The study was a randomized controlled trial comparing the effect of closure with nonclosure of the visceral and parietal peritoneum on adhesion formation, as assessed at a subsequent cesarean section. The study, conducted at Barzilai Medical Center, Ashkelon, Israel, was approved by the Ethics and Research Committee, and written informed consent was obtained from all recruited women. Prior to this study, our standard technique did not include peritoneal closure. Of the 1150 women undergoing primary cesarean section from May 2004 through May 2007, 533 consented to participate and were randomly allocated to closure or nonclosure ( Figure ). Reasons for exclusions were lack of consent by the patient or an urgent cesarean not allowing time to elicit an informed consent, previous pelvic or abdominal surgery, or chorioamnionitis. The randomization sequence was computer generated, instructing the surgeon to leave the peritoneum open or to close it.

Study enrollment randomization and assessment

Kapustian. Peritoneal closure at cesarean and adhesions. Am J Obstet Gynecol 2012.

Standard technique was performed in all operations. The type of anesthesia was chosen by the anesthesiologist without reference to the treatment group. Surgeries were performed by an attending physician with a resident, who were aware of the nature of the study. All surgeons were instructed to follow a standardized technique. The abdomen was opened by a Pfannenstiel incision. A transverse lower segment uterine incision was closed with 2 layers of continuous 1 polyglactin suture. In the study group both the visceral and parietal peritoneum were closed using a continuous absorbable suture (polyglactin 2-0), while in the nonclosure group both layers remained unsutured. Rectus muscles were not closed. The use of interrupted subcutaneous absorbable sutures (polyglactin 2-0) was left to the discretion of the surgeon. The skin was approximated using staples. All patients received intraoperative prophylactic intravenous cefazolin (1 g).

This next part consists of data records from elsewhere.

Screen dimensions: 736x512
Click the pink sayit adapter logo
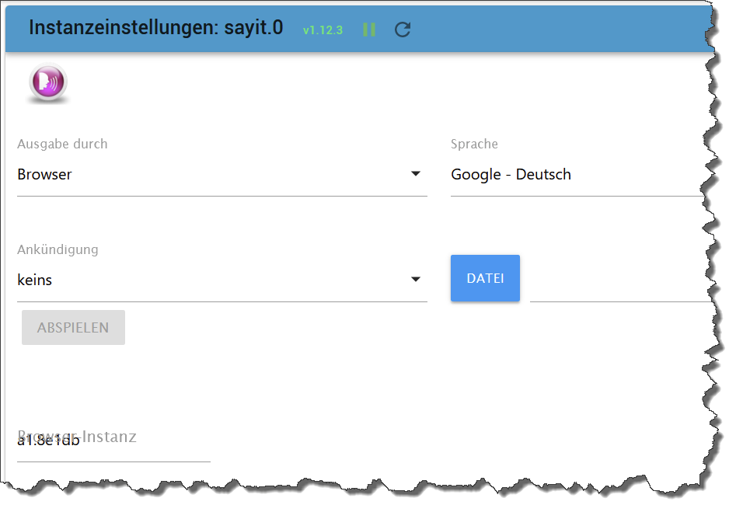pos(48,82)
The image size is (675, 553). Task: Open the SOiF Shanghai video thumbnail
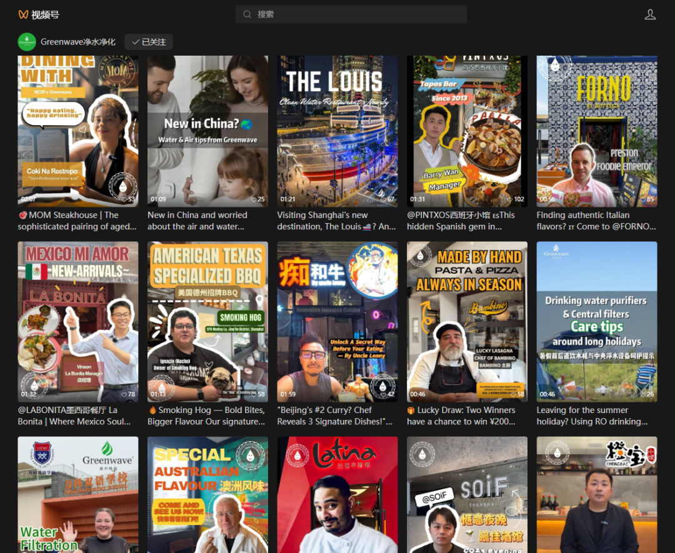467,494
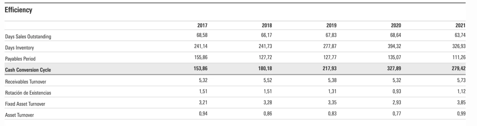
Task: Click the Days Inventory row label
Action: 20,48
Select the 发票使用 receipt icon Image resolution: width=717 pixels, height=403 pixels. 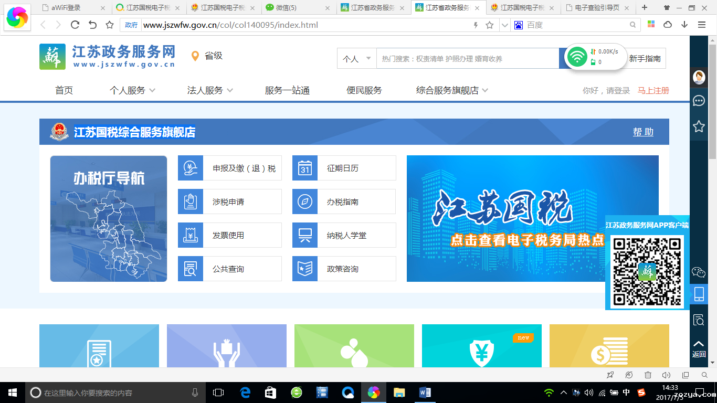pos(191,236)
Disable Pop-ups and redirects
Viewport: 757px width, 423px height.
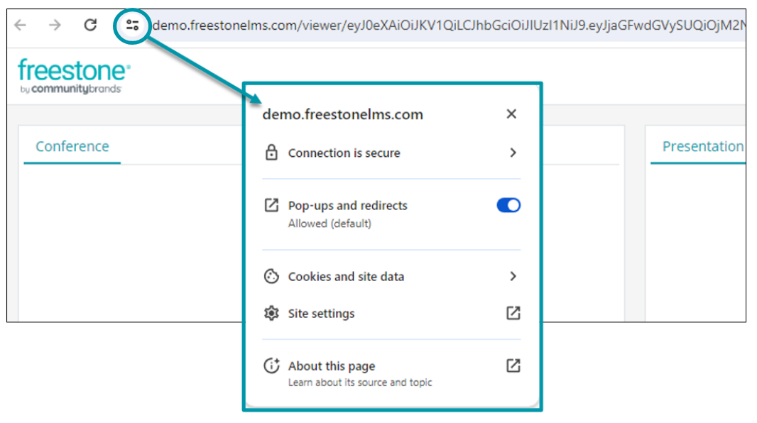point(508,204)
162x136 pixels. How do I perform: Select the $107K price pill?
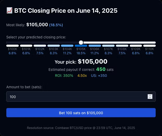pos(108,46)
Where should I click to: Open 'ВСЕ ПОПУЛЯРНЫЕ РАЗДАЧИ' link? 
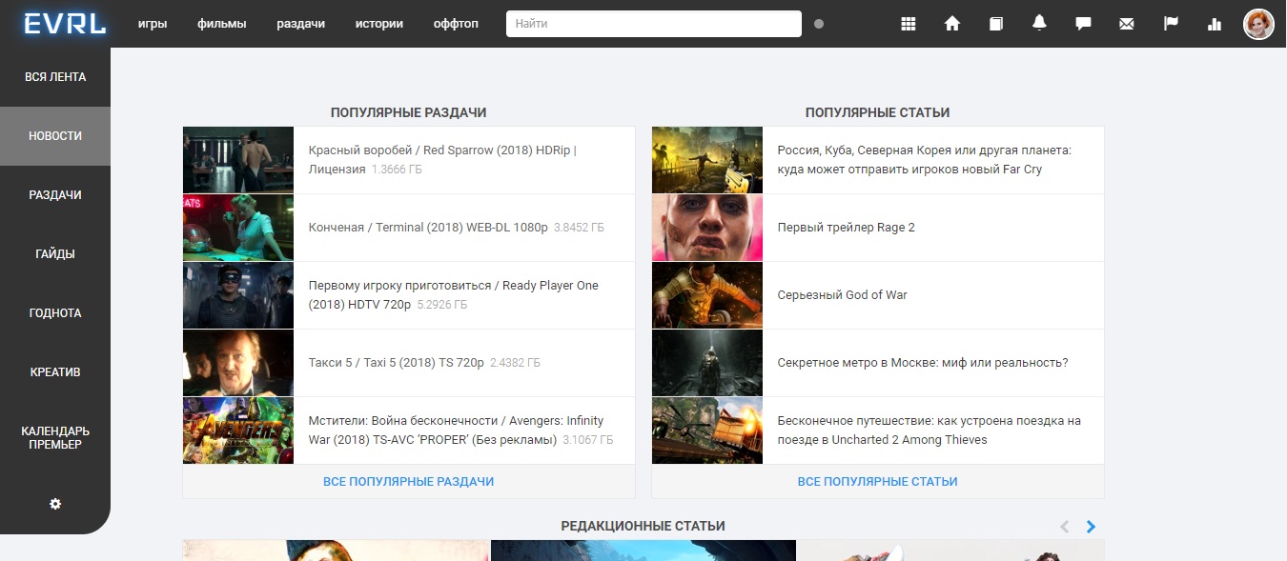(408, 482)
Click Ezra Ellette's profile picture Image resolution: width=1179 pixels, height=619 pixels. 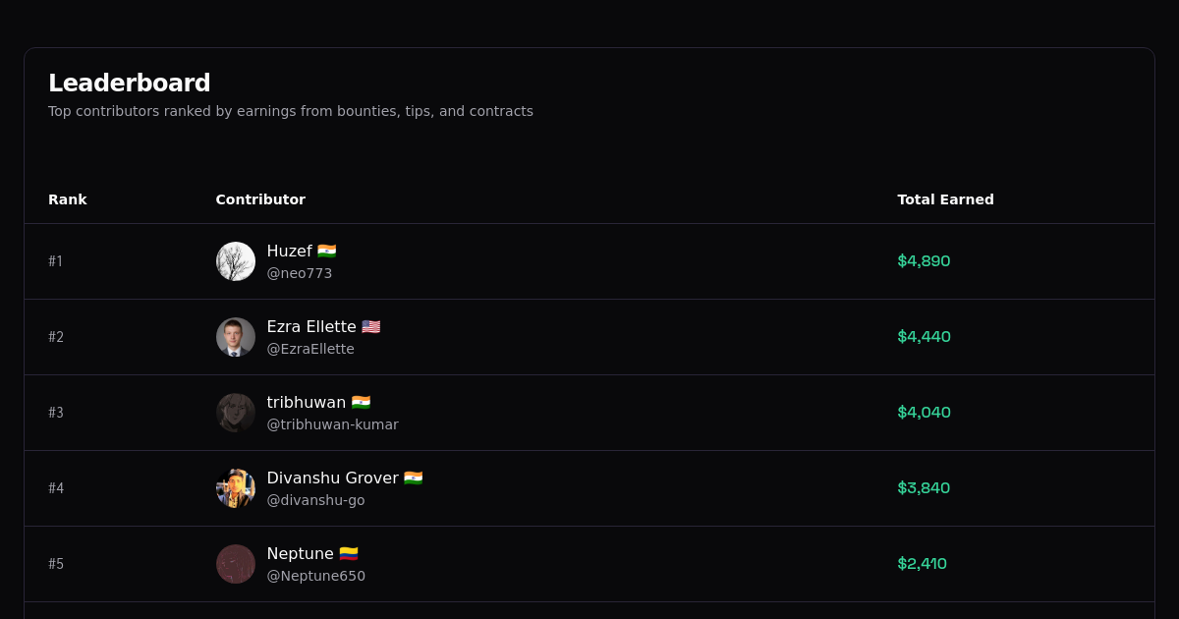point(236,337)
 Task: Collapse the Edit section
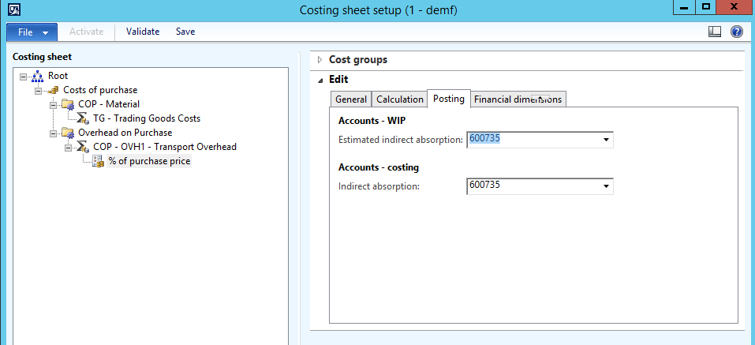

Women subsequently returning for a repeat cesarean (elective or emergency) were evaluated intraoperatively for the presence of adhesions by the attending surgeon. Accrual continued until May 2010, when the predefined sample size was reached. The surgeon was not knowledgeable (blinded) as to the patient allocation. The presence of adhesions was evaluated at several sites: between the layers of the abdominal wall, between the bladder and the abdominal wall, between the bladder and the uterus, between the uterus and the abdominal wall, and between the bowels and the pelvic organs. A score sheet was used. A point of 0 was given if no adhesions were present. Adhesions at any site were given 1 point (mild adhesions) if they could be separated bluntly and 2 points (severe adhesions) if sharp dissection (scissors) was employed. If a single adhesion had both a mild and severe component, it was regarded as severe. An arithmetic sum of all points at all sites was named the “adhesion score.” Time from skin incision delivery was noted. The uterus was routinely lifted through the abdominal wall incision to facilitate its suture, and if this was not feasible, due to adhesions, it was recorded. The 2 study arms were compared with regard to the presence of adhesions at each site, the mean sum of the adhesion score, the presence of difficulty in extraction of the uterus, and time from incision to delivery.

Sample size was calculated based on the primary outcome measure that was the presence of adhesions. Assuming an adhesion rate of 60% in the nonclosure group, sample size was calculated for a 50% reduction of the adhesion rate, with an alpha of 0.05 and a power of 80. Given this calculation, the minimum size was 42 cases in each group. For statistical analysis Student t test, Mann-Whitney U , Pearson χ ² , or Fisher exact test was used, as appropriate; P < .05 was considered significant.

This study is registered on ClinicalTrials.gov ( NCT01183000 ).